Apollonius est donc une oeuvre protéiforme, existant sur plus de mille ans à travers de nombreuses versions et de nombreuses langues, une œuvre toujours reprise et réactualisée, qui pose la question même de son propre succès. Peut-être que son sujet et sa trame romanesque, avec ses multiples rebondissements, l’expliquerait en partie. Trame qui relève du roman d’aventures, du roman de navigation, avec quelques pincées de merveilleux, une bonne dose d’exotisme (on visite plusieurs pays de la Méditerranée orientale), une trame aussi saupoudrée de situations scabreuses : l’inceste initial, les rivalités des prétendants de la future femme d’Apollonius qui veulent déterminer par les armes qui des deux la forcera, les débats des mariniers se demandant s’il vaut mieux jouir de la fille sur le champ ou la vendre à quelque maquereau, les tentatives de viol que subit la jeune vierge, qui réussira envers et contre tout à sauvegarder sa précieuse virginité dans un lupanar même...
Le succès d’Apollonius pourrait se fonder aussi sur la réactualisation du mythe fondateur d’Oedipe et du tabou de l’inceste, ce passage obligé de l’état de nature à l’état de culture. Le texte intègre le mythe d’Oedipe par l’Intermédiaire de l’énigme que le père indigne propose à la sagacité des prétendants. Michel Zink(4) a montré que le texte de cette énigme correspondait mal à la situation du roman, qui met en scène un inceste entre père et fille, et qu’il est probable qu’elle est un remploi d’un texte où il était question d’Œdipe : elle s’applique en effet beaucoup mieux à un inceste entre mère et fils.
Scelere vehor, maternam carnem vescor (materna carne utor), quaero fratrem meum, meae matris virum, uxoris meae filium : non invenio.
[Je me déplace à cause d’un crime, je me repais de la chair de ma mère (je me sers de la chair de ma mère), je cherche mon frère, le mari de ma mère, le fils de ma femme : je ne le trouve pas](5).
Les textes français résolvent différemment la difficulté, à moins qu’ils ne l’esquivent en passant sous silence l’énigme et en ne donnant que la réponse ; c’est le cas du texte de Vienne :
Et lors Apolonie recorda le devinail devant tous et dist : - Il dist que tu couches avecques ta fille et en fait ta voulenté et te nourris sur ton engendrure : et par ce, c’est a dire tout a plain que tu couches avecques ta fille charnellement, ne autre chose n’y a.

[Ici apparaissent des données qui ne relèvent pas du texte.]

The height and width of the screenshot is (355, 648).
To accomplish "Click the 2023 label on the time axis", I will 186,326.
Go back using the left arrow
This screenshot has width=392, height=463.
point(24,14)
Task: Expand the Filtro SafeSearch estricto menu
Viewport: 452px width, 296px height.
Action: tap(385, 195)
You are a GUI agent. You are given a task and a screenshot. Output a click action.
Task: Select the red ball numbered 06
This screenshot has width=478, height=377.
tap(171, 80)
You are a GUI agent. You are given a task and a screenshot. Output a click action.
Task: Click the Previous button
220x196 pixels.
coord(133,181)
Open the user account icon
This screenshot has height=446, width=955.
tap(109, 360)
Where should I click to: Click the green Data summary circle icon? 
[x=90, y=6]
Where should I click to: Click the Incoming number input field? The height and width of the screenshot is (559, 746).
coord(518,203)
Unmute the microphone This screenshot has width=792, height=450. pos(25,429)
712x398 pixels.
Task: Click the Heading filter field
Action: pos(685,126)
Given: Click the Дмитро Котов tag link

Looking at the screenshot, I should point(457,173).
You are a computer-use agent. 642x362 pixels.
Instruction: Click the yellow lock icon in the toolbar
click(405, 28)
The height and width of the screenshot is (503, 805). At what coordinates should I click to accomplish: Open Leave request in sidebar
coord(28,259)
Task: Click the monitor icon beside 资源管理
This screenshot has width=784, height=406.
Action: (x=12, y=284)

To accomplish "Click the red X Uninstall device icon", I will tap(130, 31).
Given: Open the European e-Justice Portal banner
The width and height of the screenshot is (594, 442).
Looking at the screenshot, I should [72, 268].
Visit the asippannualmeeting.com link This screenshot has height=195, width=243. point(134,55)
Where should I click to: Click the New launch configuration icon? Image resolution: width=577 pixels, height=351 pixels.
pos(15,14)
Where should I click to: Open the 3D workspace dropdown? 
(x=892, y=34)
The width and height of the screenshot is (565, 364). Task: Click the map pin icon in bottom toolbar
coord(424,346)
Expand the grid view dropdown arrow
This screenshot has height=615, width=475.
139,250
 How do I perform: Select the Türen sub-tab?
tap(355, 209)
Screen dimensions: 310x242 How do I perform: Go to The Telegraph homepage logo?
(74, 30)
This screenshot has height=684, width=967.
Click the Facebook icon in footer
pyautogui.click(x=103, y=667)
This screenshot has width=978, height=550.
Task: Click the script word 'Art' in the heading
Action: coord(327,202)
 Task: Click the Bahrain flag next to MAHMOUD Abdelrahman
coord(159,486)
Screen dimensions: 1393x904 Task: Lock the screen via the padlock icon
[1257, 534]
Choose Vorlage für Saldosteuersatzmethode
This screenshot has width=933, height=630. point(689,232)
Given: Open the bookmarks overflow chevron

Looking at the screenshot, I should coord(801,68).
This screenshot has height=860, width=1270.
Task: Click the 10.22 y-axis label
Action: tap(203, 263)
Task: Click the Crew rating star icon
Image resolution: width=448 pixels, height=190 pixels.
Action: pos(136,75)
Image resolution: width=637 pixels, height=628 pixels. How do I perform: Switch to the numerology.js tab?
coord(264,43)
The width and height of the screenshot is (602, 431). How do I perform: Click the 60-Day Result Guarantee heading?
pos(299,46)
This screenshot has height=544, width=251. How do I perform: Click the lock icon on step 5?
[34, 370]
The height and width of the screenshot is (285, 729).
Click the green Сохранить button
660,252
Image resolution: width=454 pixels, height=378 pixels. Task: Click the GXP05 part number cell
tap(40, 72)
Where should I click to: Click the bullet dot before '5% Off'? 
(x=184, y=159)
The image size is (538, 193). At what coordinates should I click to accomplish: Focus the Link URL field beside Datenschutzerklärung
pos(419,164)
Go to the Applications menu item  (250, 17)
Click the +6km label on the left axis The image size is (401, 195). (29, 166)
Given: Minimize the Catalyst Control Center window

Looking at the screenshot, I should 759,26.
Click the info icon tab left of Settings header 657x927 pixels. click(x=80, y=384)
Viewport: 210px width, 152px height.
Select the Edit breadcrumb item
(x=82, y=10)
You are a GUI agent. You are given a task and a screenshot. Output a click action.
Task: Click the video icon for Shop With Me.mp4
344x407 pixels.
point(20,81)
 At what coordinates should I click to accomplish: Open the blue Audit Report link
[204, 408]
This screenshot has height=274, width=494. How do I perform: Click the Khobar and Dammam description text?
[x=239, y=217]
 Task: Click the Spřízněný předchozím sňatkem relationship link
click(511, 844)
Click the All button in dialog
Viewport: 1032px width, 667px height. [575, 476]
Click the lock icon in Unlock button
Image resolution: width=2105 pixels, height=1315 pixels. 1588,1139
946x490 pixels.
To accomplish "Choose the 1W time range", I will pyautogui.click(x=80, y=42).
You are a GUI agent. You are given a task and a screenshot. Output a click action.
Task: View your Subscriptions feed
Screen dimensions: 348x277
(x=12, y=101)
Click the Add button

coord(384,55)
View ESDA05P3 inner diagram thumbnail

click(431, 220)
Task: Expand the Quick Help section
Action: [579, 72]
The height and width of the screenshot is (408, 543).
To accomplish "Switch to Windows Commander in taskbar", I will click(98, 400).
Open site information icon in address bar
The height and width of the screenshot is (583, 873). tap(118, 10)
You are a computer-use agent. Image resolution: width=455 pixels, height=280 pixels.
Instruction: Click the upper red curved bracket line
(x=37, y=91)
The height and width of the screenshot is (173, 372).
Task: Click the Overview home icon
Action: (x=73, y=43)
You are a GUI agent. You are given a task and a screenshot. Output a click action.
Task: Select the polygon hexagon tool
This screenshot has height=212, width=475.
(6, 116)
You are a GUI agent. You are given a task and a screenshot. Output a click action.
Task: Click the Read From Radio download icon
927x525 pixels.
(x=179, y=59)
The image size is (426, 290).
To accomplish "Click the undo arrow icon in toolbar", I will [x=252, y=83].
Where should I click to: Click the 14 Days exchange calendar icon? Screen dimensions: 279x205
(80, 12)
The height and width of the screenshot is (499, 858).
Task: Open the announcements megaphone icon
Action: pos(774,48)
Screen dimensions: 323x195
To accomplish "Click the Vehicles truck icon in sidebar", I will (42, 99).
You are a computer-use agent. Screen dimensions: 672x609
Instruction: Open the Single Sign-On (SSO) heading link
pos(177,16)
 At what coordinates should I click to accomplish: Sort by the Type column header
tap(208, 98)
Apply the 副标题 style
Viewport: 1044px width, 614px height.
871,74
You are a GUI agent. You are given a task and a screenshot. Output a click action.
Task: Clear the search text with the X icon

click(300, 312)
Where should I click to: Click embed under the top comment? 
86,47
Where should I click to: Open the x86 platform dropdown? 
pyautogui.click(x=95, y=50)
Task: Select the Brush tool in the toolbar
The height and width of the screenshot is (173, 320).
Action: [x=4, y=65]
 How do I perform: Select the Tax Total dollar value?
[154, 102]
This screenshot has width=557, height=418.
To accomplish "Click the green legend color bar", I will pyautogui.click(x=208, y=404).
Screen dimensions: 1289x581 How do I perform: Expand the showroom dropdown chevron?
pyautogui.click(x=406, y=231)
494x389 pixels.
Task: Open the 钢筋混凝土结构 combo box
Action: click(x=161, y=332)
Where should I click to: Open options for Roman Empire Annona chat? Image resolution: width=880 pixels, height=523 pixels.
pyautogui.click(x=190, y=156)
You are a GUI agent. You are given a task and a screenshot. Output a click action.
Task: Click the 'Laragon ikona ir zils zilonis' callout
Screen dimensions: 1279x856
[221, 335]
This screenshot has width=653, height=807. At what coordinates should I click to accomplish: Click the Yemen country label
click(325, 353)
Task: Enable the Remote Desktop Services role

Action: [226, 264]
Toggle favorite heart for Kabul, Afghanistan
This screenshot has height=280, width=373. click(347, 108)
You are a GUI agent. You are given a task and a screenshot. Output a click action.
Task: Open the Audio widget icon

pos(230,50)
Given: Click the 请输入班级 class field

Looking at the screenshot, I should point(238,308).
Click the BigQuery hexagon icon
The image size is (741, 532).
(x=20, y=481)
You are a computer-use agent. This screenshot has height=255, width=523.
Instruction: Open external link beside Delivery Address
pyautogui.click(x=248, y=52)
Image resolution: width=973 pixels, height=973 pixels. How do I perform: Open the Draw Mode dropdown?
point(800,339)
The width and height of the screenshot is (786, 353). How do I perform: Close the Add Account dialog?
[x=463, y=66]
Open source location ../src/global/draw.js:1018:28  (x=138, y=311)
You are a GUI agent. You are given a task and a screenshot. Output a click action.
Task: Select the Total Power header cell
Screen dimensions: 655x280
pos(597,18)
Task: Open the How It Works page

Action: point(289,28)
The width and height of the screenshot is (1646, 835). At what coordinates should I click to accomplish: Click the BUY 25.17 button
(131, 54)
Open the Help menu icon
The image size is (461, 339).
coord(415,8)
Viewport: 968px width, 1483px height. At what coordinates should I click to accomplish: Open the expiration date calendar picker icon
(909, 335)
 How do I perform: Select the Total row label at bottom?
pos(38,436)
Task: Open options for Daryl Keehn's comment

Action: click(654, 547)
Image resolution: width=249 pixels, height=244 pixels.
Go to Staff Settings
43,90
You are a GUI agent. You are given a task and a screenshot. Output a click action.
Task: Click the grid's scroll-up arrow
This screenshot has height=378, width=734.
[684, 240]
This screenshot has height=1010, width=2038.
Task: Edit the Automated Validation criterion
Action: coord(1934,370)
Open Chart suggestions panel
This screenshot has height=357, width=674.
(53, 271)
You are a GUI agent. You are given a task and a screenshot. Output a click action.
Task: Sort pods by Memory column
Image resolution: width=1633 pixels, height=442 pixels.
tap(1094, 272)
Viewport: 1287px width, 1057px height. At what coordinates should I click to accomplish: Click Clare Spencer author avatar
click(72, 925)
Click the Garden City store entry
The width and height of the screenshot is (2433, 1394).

Le fragment en vers ne conserve que la réponse d’Apollonius, mais elle permet de deviner l’énigme, avec l’aide des autres versions :
Sire, escolte la deuinai[lle],
tu saras bien, se io i f[aille] !
Emperere, enten a m[oi],
De ta fille souiegne t[oi].
De co que uos faites od [li].
Dont plusor home su[nt träi] !
Tu ne resoignes felonie.
Quant tu la tiens en ta [ballie] ;
La fille c’est la chars ta [mere],
Tu es li fils si n’as nul f[rere],
Ne sai cum l’i trouasses [mie] ;
Sire, ta fille c’est t’amie(6).
La version commune et la version de Bruxelles essayent de rendre plus fidèlement le texte latin :
"Or escoutes donc la question : Je suy pere par felonnie, je use de la char de ma mere, je qui quier mon frere filz de ma mere, mari de ma femme, et si ne le puis trouver." [...] Il trouva par l’octroy de dieu la solucion d’icelle question, et il retourne au roy et li dist ainsi : "Bon, roy, tu m’as proposé une question, or en escoute la solucion, tu as dit : "Je suy embatu en felonnie", tu n’as pas menti, regarde en toy mesmes ; tu as dist apres : "Je use de la char de ma mere", regarde ta fille !" (Version commune).
"Or ascoutte dont et je te diray la question : Je me crieng de meffait ; je use de la char me mere ; je quier men pere, le barron me mere, le fil me femme, et si ne le puis trouver." [...]"Or oyés dont, dist [Apollonius], et je diray le solucion devant tous. Elle espeuse par lui seulle qui bien y entent. Che que vous dittez : Je me crieng de meffait, de che ne mentés vous pas, regardés vous mëismez. Et che que vous dittez : Je use de la char ma mere, regardés vostre fille et vous trouverés que je ay bien ditte le solucion et plus en appert l’ëusse bien dit, mais, se il vous plaist, il doit souffire ensi." (Version de Bruxelles).
Et si le texte problématique de cette énigme était à prendre à la lettre ? S’il cachait également, en même temps qu’il le dévoile, un inceste œdipien ? Les formules du type "la fille c’est la chair de ma mère" ou "j’use de la chair de ma mère", pourraient alors être parfaitement claires, même si la morale n’y trouve pas son compte et que la situation du roi s’en trouve joliment aggravée : la fille est la chair de la mère du roi si elle a été engendrée lors d’un inceste entre le roi et sa mère, et la fille est alors aussi la sœur du roi (pas étonnant donc qu’il ne trouve pas son frère...)(7).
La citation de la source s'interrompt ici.